Directions:
The response should contain every record, reproduced exactly.

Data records
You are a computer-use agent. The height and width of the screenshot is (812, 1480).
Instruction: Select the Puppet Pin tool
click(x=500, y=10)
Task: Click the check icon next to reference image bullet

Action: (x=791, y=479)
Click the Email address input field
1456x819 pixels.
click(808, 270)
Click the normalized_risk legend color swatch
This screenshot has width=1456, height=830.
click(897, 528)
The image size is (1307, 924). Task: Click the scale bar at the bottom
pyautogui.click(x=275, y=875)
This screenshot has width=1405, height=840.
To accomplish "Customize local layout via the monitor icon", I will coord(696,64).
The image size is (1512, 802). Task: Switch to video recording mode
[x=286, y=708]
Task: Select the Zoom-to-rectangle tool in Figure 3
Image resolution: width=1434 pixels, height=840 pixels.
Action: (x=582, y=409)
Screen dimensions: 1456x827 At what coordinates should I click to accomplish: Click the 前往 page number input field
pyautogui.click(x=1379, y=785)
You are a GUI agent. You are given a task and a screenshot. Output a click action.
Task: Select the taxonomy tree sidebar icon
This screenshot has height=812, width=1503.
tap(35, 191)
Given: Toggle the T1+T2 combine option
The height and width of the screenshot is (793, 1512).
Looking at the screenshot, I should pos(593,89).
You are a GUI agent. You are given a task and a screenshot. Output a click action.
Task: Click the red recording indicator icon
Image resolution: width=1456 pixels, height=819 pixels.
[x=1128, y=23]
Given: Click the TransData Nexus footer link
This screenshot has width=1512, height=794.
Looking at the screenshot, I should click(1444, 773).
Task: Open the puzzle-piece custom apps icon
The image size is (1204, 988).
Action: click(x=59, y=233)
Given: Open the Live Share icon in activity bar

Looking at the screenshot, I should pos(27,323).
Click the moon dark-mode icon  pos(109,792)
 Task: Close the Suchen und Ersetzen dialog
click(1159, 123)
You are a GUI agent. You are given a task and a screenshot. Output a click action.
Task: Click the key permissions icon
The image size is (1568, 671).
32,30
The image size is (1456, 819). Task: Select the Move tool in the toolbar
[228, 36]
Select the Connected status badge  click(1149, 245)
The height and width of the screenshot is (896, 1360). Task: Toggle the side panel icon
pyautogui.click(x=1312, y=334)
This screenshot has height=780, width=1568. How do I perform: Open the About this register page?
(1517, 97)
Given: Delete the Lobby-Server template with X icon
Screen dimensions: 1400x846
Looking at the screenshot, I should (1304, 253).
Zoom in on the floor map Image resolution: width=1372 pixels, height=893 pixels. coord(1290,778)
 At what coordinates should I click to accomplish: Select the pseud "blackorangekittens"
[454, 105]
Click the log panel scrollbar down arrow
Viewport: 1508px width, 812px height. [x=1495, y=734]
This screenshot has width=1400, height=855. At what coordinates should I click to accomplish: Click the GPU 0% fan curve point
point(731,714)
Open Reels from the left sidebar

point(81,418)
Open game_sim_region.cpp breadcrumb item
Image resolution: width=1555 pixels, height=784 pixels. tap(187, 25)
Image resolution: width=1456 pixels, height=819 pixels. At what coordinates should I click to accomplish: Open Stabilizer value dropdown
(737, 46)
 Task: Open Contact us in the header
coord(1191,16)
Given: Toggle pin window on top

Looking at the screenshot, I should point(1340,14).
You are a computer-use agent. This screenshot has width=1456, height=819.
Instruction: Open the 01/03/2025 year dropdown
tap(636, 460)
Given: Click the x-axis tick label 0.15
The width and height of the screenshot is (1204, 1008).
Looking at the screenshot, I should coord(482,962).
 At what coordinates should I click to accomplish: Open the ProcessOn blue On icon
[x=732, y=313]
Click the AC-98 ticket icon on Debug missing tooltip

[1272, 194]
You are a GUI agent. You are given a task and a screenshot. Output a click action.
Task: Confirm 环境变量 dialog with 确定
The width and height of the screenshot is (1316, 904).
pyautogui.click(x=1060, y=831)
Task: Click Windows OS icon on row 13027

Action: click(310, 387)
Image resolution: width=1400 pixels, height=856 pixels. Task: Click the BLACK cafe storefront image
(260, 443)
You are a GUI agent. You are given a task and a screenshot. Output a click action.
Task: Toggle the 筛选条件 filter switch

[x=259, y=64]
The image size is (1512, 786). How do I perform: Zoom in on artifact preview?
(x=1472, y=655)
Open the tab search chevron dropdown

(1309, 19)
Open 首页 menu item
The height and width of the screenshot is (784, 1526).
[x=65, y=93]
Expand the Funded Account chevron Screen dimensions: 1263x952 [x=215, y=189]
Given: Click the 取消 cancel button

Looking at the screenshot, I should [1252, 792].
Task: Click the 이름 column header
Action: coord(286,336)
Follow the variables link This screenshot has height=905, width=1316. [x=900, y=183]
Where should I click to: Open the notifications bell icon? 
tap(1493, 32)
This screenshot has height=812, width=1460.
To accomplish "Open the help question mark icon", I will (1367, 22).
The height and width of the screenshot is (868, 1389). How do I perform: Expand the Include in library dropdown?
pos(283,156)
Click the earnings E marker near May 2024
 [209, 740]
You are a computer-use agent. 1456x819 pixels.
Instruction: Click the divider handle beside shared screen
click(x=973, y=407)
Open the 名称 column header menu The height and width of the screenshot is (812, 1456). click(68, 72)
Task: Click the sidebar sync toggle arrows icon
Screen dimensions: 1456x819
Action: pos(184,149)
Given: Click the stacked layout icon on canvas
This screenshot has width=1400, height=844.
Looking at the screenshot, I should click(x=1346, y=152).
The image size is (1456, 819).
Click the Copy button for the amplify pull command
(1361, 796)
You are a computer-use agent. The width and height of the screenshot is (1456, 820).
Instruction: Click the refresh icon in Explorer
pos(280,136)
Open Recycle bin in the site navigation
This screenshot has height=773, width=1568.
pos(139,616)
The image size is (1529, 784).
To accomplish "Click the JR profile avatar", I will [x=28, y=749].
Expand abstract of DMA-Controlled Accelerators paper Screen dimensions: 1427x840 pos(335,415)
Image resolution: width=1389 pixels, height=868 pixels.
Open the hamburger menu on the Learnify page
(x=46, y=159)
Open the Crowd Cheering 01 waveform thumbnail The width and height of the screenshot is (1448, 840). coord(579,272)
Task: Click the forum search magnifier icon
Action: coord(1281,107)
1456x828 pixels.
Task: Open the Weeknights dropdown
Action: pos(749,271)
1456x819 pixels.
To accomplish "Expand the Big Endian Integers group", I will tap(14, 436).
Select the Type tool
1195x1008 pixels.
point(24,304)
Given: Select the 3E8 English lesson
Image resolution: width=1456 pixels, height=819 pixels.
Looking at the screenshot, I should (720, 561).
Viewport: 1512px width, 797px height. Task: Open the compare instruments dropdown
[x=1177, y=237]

Completed task:
You are a computer-use agent. The height and width of the screenshot is (812, 1480).
Instruction: Select the Puppet Pin tool
click(x=500, y=10)
Task: Click the check icon next to reference image bullet

Action: (x=791, y=479)
Click the Email address input field
1456x819 pixels.
click(808, 270)
Click the normalized_risk legend color swatch
This screenshot has width=1456, height=830.
click(897, 528)
The image size is (1307, 924). Task: Click the scale bar at the bottom
pyautogui.click(x=275, y=875)
This screenshot has width=1405, height=840.
To accomplish "Customize local layout via the monitor icon", I will coord(696,64).
The image size is (1512, 802). Task: Switch to video recording mode
[x=286, y=708]
Task: Select the Zoom-to-rectangle tool in Figure 3
Image resolution: width=1434 pixels, height=840 pixels.
Action: (x=582, y=409)
Screen dimensions: 1456x827 At what coordinates should I click to accomplish: Click the 前往 page number input field
pyautogui.click(x=1379, y=785)
You are a GUI agent. You are given a task and a screenshot. Output a click action.
Task: Select the taxonomy tree sidebar icon
This screenshot has height=812, width=1503.
tap(35, 191)
Given: Toggle the T1+T2 combine option
The height and width of the screenshot is (793, 1512).
Looking at the screenshot, I should pos(593,89).
You are a GUI agent. You are given a task and a screenshot. Output a click action.
Task: Click the red recording indicator icon
Image resolution: width=1456 pixels, height=819 pixels.
[x=1128, y=23]
Given: Click the TransData Nexus footer link
This screenshot has width=1512, height=794.
Looking at the screenshot, I should click(1444, 773).
Task: Open the puzzle-piece custom apps icon
The image size is (1204, 988).
Action: click(x=59, y=233)
Given: Open the Live Share icon in activity bar

Looking at the screenshot, I should pos(27,323).
Click the moon dark-mode icon  pos(109,792)
 Task: Close the Suchen und Ersetzen dialog
click(1159, 123)
You are a GUI agent. You are given a task and a screenshot. Output a click action.
Task: Click the key permissions icon
The image size is (1568, 671).
32,30
The image size is (1456, 819). Task: Select the Move tool in the toolbar
[228, 36]
Select the Connected status badge  click(1149, 245)
The height and width of the screenshot is (896, 1360). Task: Toggle the side panel icon
pyautogui.click(x=1312, y=334)
This screenshot has height=780, width=1568. How do I perform: Open the About this register page?
(1517, 97)
Given: Delete the Lobby-Server template with X icon
Screen dimensions: 1400x846
Looking at the screenshot, I should (1304, 253).
Zoom in on the floor map Image resolution: width=1372 pixels, height=893 pixels. coord(1290,778)
 At what coordinates should I click to accomplish: Select the pseud "blackorangekittens"
[454, 105]
Click the log panel scrollbar down arrow
Viewport: 1508px width, 812px height. [x=1495, y=734]
This screenshot has width=1400, height=855. At what coordinates should I click to accomplish: Click the GPU 0% fan curve point
point(731,714)
Open Reels from the left sidebar

point(81,418)
Open game_sim_region.cpp breadcrumb item
Image resolution: width=1555 pixels, height=784 pixels. tap(187, 25)
Image resolution: width=1456 pixels, height=819 pixels. At what coordinates should I click to accomplish: Open Stabilizer value dropdown
(737, 46)
 Task: Open Contact us in the header
coord(1191,16)
Given: Toggle pin window on top

Looking at the screenshot, I should point(1340,14).
You are a computer-use agent. This screenshot has width=1456, height=819.
Instruction: Open the 01/03/2025 year dropdown
tap(636, 460)
Given: Click the x-axis tick label 0.15
The width and height of the screenshot is (1204, 1008).
Looking at the screenshot, I should coord(482,962).
 At what coordinates should I click to accomplish: Open the ProcessOn blue On icon
[x=732, y=313]
Click the AC-98 ticket icon on Debug missing tooltip

[1272, 194]
You are a GUI agent. You are given a task and a screenshot. Output a click action.
Task: Confirm 环境变量 dialog with 确定
The width and height of the screenshot is (1316, 904).
pyautogui.click(x=1060, y=831)
Task: Click Windows OS icon on row 13027

Action: click(310, 387)
Image resolution: width=1400 pixels, height=856 pixels. Task: Click the BLACK cafe storefront image
(260, 443)
You are a GUI agent. You are given a task and a screenshot. Output a click action.
Task: Toggle the 筛选条件 filter switch

[x=259, y=64]
The image size is (1512, 786). How do I perform: Zoom in on artifact preview?
(x=1472, y=655)
Open the tab search chevron dropdown

(1309, 19)
Open 首页 menu item
The height and width of the screenshot is (784, 1526).
[x=65, y=93]
Expand the Funded Account chevron Screen dimensions: 1263x952 [x=215, y=189]
Given: Click the 取消 cancel button

Looking at the screenshot, I should [1252, 792].
Task: Click the 이름 column header
Action: coord(286,336)
Follow the variables link This screenshot has height=905, width=1316. [x=900, y=183]
Where should I click to: Open the notifications bell icon? 
tap(1493, 32)
This screenshot has height=812, width=1460.
To accomplish "Open the help question mark icon", I will (1367, 22).
The height and width of the screenshot is (868, 1389). How do I perform: Expand the Include in library dropdown?
pos(283,156)
Click the earnings E marker near May 2024
 [209, 740]
You are a computer-use agent. 1456x819 pixels.
Instruction: Click the divider handle beside shared screen
click(x=973, y=407)
Open the 名称 column header menu The height and width of the screenshot is (812, 1456). click(68, 72)
Task: Click the sidebar sync toggle arrows icon
Screen dimensions: 1456x819
Action: pos(184,149)
Given: Click the stacked layout icon on canvas
This screenshot has width=1400, height=844.
Looking at the screenshot, I should click(x=1346, y=152).
The image size is (1456, 819).
Click the Copy button for the amplify pull command
(1361, 796)
You are a computer-use agent. The width and height of the screenshot is (1456, 820).
Instruction: Click the refresh icon in Explorer
pos(280,136)
Open Recycle bin in the site navigation
This screenshot has height=773, width=1568.
pos(139,616)
The image size is (1529, 784).
To accomplish "Click the JR profile avatar", I will [x=28, y=749].
Expand abstract of DMA-Controlled Accelerators paper Screen dimensions: 1427x840 pos(335,415)
Image resolution: width=1389 pixels, height=868 pixels.
Open the hamburger menu on the Learnify page
(x=46, y=159)
Open the Crowd Cheering 01 waveform thumbnail The width and height of the screenshot is (1448, 840). coord(579,272)
Task: Click the forum search magnifier icon
Action: coord(1281,107)
1456x828 pixels.
Task: Open the Weeknights dropdown
Action: pos(749,271)
1456x819 pixels.
To accomplish "Expand the Big Endian Integers group", I will tap(14, 436).
Select the Type tool
1195x1008 pixels.
point(24,304)
Given: Select the 3E8 English lesson
Image resolution: width=1456 pixels, height=819 pixels.
Looking at the screenshot, I should (720, 561).
Viewport: 1512px width, 797px height. Task: Open the compare instruments dropdown
[x=1177, y=237]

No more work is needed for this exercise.